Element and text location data

+--

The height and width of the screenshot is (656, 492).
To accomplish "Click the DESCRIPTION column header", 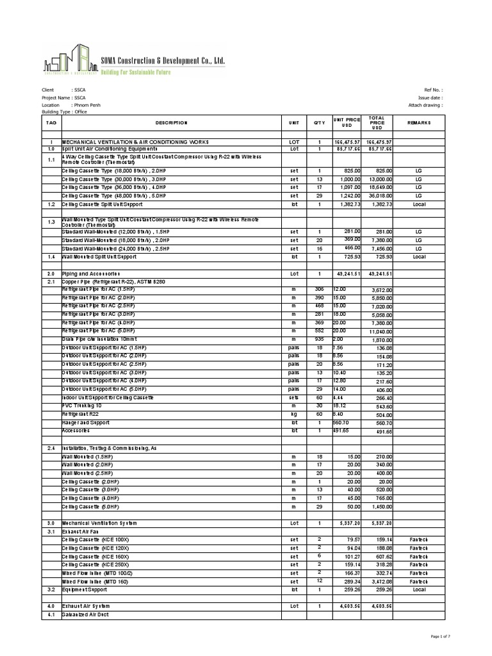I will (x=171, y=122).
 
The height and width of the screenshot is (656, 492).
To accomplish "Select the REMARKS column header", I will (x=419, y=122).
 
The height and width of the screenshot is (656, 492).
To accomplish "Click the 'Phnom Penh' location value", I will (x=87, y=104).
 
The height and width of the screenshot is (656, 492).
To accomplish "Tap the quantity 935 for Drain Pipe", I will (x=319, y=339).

+--

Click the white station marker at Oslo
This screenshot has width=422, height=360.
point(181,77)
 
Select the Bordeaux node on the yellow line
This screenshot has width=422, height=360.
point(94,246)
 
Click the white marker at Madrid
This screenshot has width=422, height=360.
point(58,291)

+--

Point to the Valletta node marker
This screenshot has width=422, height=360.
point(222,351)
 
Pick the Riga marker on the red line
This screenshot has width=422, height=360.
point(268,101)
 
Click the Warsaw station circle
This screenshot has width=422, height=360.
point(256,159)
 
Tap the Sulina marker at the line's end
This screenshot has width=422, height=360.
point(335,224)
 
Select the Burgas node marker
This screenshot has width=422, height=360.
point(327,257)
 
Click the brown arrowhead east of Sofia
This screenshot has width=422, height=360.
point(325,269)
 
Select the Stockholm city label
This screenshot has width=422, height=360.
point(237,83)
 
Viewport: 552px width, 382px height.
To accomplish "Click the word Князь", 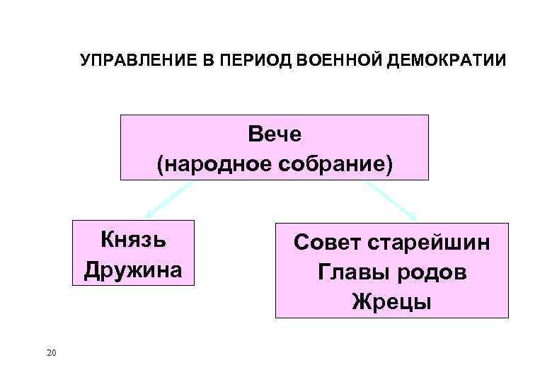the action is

+--

## Task details
Lay out as a numbered list, with blank lines left out, the part of the records above that opens with the line containing "Click the Warsaw station circle" and closes with the line containing "point(327,257)".

## Reply to the exercise
1. Click the Warsaw station circle
2. This screenshot has width=422, height=360.
3. point(256,159)
4. Tap the Sulina marker at the line's end
5. This screenshot has width=422, height=360.
6. point(335,224)
7. Select the Burgas node marker
8. This screenshot has width=422, height=360.
9. point(327,257)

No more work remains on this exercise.